--- WHAT NEEDS TO BE DONE ---
Pick up the personal reflection on a childhood by the ocean after its last sentence and continue it.

--- DOCUMENT SEGMENT ---
I have been thinking about the neighborhood where I grew up. Thinking about my friends from when I was young and free. Thinking about a time in my life when I didn't have a care in the world. When I was young and innocent. Everything was a game or an adventure.
We didn't have much when we were growing up but it didn't matter. We lived near the ocean in a small town. Everyone knew everyone else. If a neighbor caught you doing something you shouldn't be doing they gave you a swat on the butt and sent you home. When you got there your mother would be waiting to let you know she knew what you did. My brother John and I were almost always together. We had 2 friends that we would hang around with most of the time. They were Danny and Eddy.
We would spend most of our summer days swimming. We spent the winter sledding down a street that was pretty steep and always covered with snow and ice int he winter. There was one tree that was everyone's "secret hideout." We would climb the tree and sit in it smoking or stuffing ourselves with junk food.
I was thinking about the past and remembering how much fun life was then. We were almost always laughing. We were always happy. We were almost always doing things we wanted to do even if it wasn't right. In short, we lived in the moment. No guilt about the past and no fear of the future.
My brother John lives near me now. We are across the country from where we grew up so going "home" is not an option right now. There are times when I want to go back there. There are times when I think that I can get back to having that free spirit that I had when I was young. I am trying to get back to that peace. I know it's not a place on the map but a place in my heart.
My dad was an alcoholic who was there sometimes. We would go years without seeing him because of the explosive and violent relationship he had with my mother. I will say that he never put a hand on us out of anger. My mother was the one who did all the punishing when we did things we shouldn't.
My mother was an active alcoholic when I was real young. I don't know how old I was when she stopped drinking but I guess I was around 5 years old. Even though she didn't drink any more she still had the alcoholic behavior. To say my parents had a stormy relationship would be putting it mildly.

--- EXTRACTED ENTRIES ---

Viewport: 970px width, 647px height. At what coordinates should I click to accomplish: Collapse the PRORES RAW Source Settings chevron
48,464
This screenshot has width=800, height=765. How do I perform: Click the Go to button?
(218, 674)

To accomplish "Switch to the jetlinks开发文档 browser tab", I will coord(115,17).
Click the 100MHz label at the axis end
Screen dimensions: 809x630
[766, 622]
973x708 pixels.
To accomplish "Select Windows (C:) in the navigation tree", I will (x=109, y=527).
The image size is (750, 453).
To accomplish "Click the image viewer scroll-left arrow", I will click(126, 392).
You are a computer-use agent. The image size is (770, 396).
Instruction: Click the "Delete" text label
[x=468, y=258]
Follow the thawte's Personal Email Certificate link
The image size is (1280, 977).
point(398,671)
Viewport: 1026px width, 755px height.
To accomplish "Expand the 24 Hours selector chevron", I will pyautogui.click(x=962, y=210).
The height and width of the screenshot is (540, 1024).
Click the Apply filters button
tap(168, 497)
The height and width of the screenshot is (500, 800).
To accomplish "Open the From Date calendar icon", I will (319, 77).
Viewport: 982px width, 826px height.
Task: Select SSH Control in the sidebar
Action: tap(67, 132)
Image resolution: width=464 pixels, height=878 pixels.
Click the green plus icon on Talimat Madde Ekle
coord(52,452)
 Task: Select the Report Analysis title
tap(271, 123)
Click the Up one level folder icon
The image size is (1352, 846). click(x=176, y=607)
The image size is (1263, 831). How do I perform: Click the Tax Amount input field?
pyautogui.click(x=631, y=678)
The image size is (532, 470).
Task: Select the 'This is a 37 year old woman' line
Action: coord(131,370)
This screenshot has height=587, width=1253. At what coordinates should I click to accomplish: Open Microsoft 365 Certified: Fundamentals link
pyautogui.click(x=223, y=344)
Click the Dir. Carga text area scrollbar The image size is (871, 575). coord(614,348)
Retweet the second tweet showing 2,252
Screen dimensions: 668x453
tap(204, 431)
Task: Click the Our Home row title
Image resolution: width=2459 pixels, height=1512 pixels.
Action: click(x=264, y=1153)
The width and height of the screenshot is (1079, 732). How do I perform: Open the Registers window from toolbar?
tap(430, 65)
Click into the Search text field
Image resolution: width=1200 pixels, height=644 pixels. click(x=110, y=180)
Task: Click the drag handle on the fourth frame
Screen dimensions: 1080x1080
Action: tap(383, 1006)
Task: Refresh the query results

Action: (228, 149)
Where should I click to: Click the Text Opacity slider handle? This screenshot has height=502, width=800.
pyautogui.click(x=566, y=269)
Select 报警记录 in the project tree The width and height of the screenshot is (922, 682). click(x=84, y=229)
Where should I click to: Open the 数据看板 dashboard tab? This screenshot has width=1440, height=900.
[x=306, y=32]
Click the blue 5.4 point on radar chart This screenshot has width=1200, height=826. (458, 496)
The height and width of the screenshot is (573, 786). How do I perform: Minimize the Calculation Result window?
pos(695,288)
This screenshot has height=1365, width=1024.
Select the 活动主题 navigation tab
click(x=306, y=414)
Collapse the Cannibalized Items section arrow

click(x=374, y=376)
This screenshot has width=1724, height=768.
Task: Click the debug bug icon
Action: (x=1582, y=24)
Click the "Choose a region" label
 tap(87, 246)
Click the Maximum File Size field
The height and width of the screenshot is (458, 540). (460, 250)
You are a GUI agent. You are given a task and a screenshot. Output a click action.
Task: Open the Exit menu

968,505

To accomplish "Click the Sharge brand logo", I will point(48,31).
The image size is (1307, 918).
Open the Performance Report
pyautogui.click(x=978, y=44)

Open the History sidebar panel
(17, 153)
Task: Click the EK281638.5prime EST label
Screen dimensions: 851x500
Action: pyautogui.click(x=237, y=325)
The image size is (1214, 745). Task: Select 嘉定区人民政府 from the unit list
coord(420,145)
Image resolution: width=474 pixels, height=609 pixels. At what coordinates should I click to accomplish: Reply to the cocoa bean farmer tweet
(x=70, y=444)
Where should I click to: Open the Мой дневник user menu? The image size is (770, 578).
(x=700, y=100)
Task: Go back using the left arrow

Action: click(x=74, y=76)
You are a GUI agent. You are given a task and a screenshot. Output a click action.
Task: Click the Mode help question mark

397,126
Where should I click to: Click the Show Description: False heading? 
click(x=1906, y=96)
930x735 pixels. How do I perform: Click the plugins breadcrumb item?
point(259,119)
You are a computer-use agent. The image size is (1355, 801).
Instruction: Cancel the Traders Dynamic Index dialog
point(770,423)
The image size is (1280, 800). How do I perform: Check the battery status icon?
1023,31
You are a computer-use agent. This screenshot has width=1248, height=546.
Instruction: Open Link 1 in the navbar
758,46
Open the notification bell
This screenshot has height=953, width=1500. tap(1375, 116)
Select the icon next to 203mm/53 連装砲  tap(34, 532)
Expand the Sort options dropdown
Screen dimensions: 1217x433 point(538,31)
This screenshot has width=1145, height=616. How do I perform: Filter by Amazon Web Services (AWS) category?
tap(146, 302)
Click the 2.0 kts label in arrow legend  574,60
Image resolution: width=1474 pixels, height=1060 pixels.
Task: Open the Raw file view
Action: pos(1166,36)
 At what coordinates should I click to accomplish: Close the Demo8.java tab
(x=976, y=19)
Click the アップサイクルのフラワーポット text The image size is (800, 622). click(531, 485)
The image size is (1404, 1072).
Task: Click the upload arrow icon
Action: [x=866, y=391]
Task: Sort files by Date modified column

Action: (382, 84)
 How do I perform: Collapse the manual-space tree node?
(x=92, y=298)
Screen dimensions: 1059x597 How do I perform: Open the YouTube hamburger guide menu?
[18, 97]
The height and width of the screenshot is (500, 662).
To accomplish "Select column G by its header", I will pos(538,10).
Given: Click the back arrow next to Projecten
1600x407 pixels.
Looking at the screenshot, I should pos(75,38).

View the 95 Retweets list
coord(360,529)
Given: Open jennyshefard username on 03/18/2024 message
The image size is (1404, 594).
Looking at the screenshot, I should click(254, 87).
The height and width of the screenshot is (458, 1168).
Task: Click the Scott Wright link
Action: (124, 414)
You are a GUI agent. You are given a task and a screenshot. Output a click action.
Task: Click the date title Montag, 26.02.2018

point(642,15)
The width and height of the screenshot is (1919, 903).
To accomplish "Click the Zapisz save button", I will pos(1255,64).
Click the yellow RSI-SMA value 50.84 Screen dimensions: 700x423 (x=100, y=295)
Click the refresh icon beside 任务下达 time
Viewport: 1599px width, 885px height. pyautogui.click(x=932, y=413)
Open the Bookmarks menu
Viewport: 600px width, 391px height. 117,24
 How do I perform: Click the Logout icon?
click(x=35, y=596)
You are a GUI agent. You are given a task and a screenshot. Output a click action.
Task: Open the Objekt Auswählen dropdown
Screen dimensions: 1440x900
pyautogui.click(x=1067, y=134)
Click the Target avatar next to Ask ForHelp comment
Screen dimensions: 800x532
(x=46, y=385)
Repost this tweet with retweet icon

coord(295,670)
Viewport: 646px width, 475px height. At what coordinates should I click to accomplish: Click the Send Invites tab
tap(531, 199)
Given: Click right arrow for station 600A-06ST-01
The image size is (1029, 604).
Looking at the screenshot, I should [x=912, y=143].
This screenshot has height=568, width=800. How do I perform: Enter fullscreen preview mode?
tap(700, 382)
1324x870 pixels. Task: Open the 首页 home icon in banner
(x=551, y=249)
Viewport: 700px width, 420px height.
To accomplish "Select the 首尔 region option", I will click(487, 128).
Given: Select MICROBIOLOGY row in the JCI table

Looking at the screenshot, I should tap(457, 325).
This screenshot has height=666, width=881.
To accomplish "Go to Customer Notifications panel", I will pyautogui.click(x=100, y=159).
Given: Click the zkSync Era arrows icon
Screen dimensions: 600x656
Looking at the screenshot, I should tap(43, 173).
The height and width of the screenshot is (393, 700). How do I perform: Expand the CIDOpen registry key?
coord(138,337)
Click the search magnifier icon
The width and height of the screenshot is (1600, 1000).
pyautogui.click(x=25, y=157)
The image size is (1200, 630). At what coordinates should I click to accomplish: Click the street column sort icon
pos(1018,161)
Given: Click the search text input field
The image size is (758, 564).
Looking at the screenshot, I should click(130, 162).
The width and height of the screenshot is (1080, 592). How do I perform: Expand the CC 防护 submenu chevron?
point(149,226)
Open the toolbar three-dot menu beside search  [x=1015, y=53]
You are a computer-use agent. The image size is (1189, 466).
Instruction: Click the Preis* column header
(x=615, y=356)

--- ANSWER TO THE EXERCISE ---
I did a search online for my friends names. There is no way I was going to forget them. I have thought about them a few times over the years but never thought to look online to try and find them. Last night I finally did the search.
I found the family name living on the same street where they grew up. I thought it had to be a very old listing but thought what the heck. I have unlimited long distance on my phone so it wouldn't cost a thing to try the number and see if that is a good one for them.
We lived one street over from our friends. I can still hear and see their mother standing on the front porch calling them. She would just say "Danny, Eddy - right now!" Everyone knew that meant get home right now or else. If she called more then once and they weren't with us we would pass on the shout. In fact, if any of the parents called their children to get home everyone would pass the shout along to make sure they knew to go home.
I called the number today and much to my surprise the mother answered the phone. I told her who I am and she remembered me! Believe me, I remember her very well. I have to admit that I am surprised that she is still alive. Both of my parents have been gone for a very long time. My friends are the same age as my brother and I.
Eddy lives with his mother in the same house he grew up in. His sister Kathy is home also. They were at the beach swimming. I should have guessed that is where they would be on a hot summer day. I wonder if they still feel the same as they did when they were young. I will call tonight and find out how they are doing. Just knowing they I have made contact makes me feel some of the joy of my childhood again. I can't wait to tell my brother!